To handle class imbalance, we used RUSBoost [16] for the tree ensemble. RUSBoost is an ensemble method that combines the strengths of both random undersampling and the popular boosting algorithm, AdaBoost. By randomly undersampling the majority class and then applying AdaBoost, RUSBoost can balance the class distribution, while also maintaining the strong performance of the boosting algorithm. Additionally, RUSBoost also uses a cost-sensitive approach to weigh the misclassification error of the minority class higher, further addressing the imbalance in the data. Overall, RUSBoost is a powerful technique for handling unbalanced datasets, and has been shown to achieve strong performances in various classification tasks. For the classification tree, we used a cost error matrix. The cost for each class was assigned as the inverse of the frequency. To train the classifiers, we used a set of eight variables: GFAP expression, cell morphology, number or ramifications, cellular area, soma area, nuclear area, normalized intensity of LMNB1, normalized intensity of GFAP, and normalized intensity of AQP4. Since the following variables (normalized intensity of LMNB1, normalized intensity of GFAP, normalized intensity of AQP4, see Table S3) were acquired in different sessions, and their measurement is dependent on acquisition settings, we normalized their values using the z score. Finally, we compared several types of cross-validation: five-fold cross validation, LOOCV, stratified cross-validation and bootstrapping. For bootstrapping, first, we split the sample into training (80%) and testing (20%) datasets, and then resampled both sets with 2500 permutations. Since we were dealing with multiclass classification, the accuracy, sensibility, sensitivity and F1 score were computed for each class, and then averaged weighting for the size of each class was obtained. All analyses were made with Matlab R2022a, The MathWorks, Natick, 2022.
3. Results
3.1. Nuclear Patterns of LMNB1 in Astrocytes
Human lamin B1 is a nuclear protein that is encoded by the LMNB1 gene [22]. Visual inspection of stained astrocytes allowed us to distinguish five morphological nuclear patterns, based on LMNB1 distribution: (0) homogeneous, (1) dotted, (2) wrinkled, (3) forming crumples, (4) forming micronuclei (Figure 1). In our sample we mostly found patterns 0–2. Patterns 3 and 4 were very rare in our samples (Table 1), possibly because these may be linked to cellular dysfunctions, as in case of laminopathies.
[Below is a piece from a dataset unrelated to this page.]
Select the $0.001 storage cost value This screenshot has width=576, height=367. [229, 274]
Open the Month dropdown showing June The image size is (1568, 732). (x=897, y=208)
A classification based on nuclear expression of LMNB1 has already been performed by Giorgio et al. [22]. They found a higher frequency of homogeneous and dotted morphologies in healthy cells, while morphologies showing crumples were broadly represented in cellular models of autosomal dominant leukodystrophy (ADLD) [22].
3.2. Classification Algorithm Evaluation
First, we tested the following classifier algorithms on the same subset of data: a simple classification tree, a tree bagger and classification tree ensemble (Figure 2). Tree ensembles have several advantages over a simple tree. They generally lead to improved prediction accuracy and reduced variance. Additionally, they are less prone to overfitting and are more robust to noisy data. They are also able to handle high-dimensional and complex data sets more effectively than a single decision tree. We optimized the hyperparameters using Bayesian optimization, in order to optimize the cross-validation loss of the classifier. For the ensemble algorithms, the optimization function searched for the maximum number of splits among integers log-scaled in the range [1, n observations − 1] = 8, the number of learners among integers log-scaled in the range [10, 500] = 12, the learning rate among real values log-scaled in the range [0.001, 1] = 1 (the learning rate is a regularization parameter that shrinks the contribution of each new tree added to the ensemble; the slower the learning rate, the slower the model learns, becoming more robust) and, finally, the number of predictors to sample among integers in the range [1, number of the predictors] = 8. For the simple classification tree, the optimized parameters comprised the maximum number of splits among integers, log-scaled in the range [1, n observations − 1] = 5, as well as the split criterion along Gini’s index, Twoing rule and Maximum deviance reductions = deviance reduction.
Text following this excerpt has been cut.